Battle of Antrea was a Finnish Civil War battle, fought in Antrea (now Kamennogorsk, Russia) and Jääski (now Lesogorsky, Russia), Finland in 11 February – 25 April 1918 between the Finnish Whites against the Finnish Reds.

It was fought by the Vyborg–Joensuu railroad between Vyborg, the Red capital in Eastern Finland, and Antrea, an important railroad junction 30 kilometres north of Vyborg. The Reds targeted Antrea, but were stuck between the railway stations of Kavantsaari and Hannila and the nearby villages of Ahvola and Pullila. The most fierce battles were fought in Ahvola which was a highway crossing few kilometres west of the railroad. For the last nine weeks the warfare was mostly trench warfare. Therefore, the battles in Ahvola were called as the ″Verdun of Finland″, after the famous 1916 Battle of Verdun, although its size is not anything compared with the one of World War I. The battle ended in late April, as the Whites attacked Vyborg from further east and the Reds pulled back to defend the city.

Units

Whites 
The White Army in Antrea Front included the paramilitary White Guards, the Jäger troops and the Karelian Army. It was first commanded by colonel lieutenant Herman Wärnhjelm who was replaced in 12 February by captain Aarne Sihvo and Woldemar Hägglund as his staff officer.

Reds 
The Red units were composed of the Red Guards from Vyborg area and further from the Uusimaa region of Southern Finland from Helsinki, Vantaa, Hyvinkää and Mäntsälä. Helsinki Red Guard included the famous Jyry Company, which was an elite squad composed of the members of the working-class athletes club Jyry Helsinki. Also a unit of the Women's Red Guard took part at the battle. The Russian volunteer brigades came from Saint Petersburg, Moscow and Siberia. They all left the Antrea Front in late February as the armistice between Soviet Russia and the German Empire was broken and the troops were needed elsewhere. A group of Baltic Fleet sailors were still fighting later in March in Ahvola.
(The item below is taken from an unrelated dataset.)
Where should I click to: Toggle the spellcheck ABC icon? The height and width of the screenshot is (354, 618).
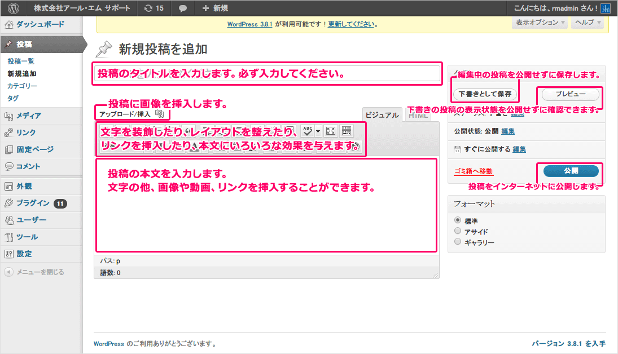[x=308, y=131]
The Reds were commanded from by the Red Guards general staff in Vyborg, but they also had a local base in Kavantsaari. The commander-in-chief in Kavantsaari was the little-known factory worker A. Backman. Even his accurate identity is not clear, but Backman was presumably captured and then killed by the Whites in early May.

The battles

White retreat from Vyborg 

Three days before the start of the War, the Whites attempted to take Vyborg under their control but failed. The 300-men unit fled the town and headed south across the ice of Vyborg Bay to the small island of Venäjänsaari. 26 January the Whites decided to head north of Vyborg to Antrea and meet their main forces. The squad was now led by Adolf Aminoff, a 62-year-old retired colonel of the Russian Imperial Army. It crossed the Saint Petersburg railway in the village of Kämärä, where they had a clash with the Red Guards. The Battle of Kämärä is considered to be the first battle of the Finnish Civil War. After beating the Reds by the Kämärä station, the Whites ambushed a Red train on its way from Saint Petersburg to Finland. The so-called ″Great Gun Train″ was carrying a large cargo of rifles, artillery pieces and ammunition. It was escorted by a squad of 400 members of the Saint Petersburg Finnish Red Guard commanded by brothers Jukka and Eino Rahja. The train stopped by the station and was surprised by the Whites. After the Reds got their machine guns into shooting positions, the Whites fled Kämärä and continued their journey towards Antrea. The battles in Kämärä ended up with 18 killed Whites and up to 30 killed Reds. The Whites finally reached Antrea in 28 January. The local White Guards had taken the railway stations of Kavatsaari and Hannila a day earlier.

The early stage 
As the war started in 27 January, the Vyborg Reds advanced towards Antrea along the Vyborg-Joensuu railway. In 1 February they took the railway station in Tali, 10 kilometres north of Vyborg, and the next day the Karisalmi station 5 kilometres further north. In 9 February the Reds took the Kavantsaari railway station after a minor battle with the Whites. A day later the Reds lost it, but the next day they got reinforcements and took the station back again. 11 February the Reds also attacked the station of Hannila, but failed. Instead, they took the villages of Seistola and Ahvola located few kilometres west of the railroad. Ahvola was an important highway crossing of the Vyborg–Imatra and the Vyborg–Antrea highways.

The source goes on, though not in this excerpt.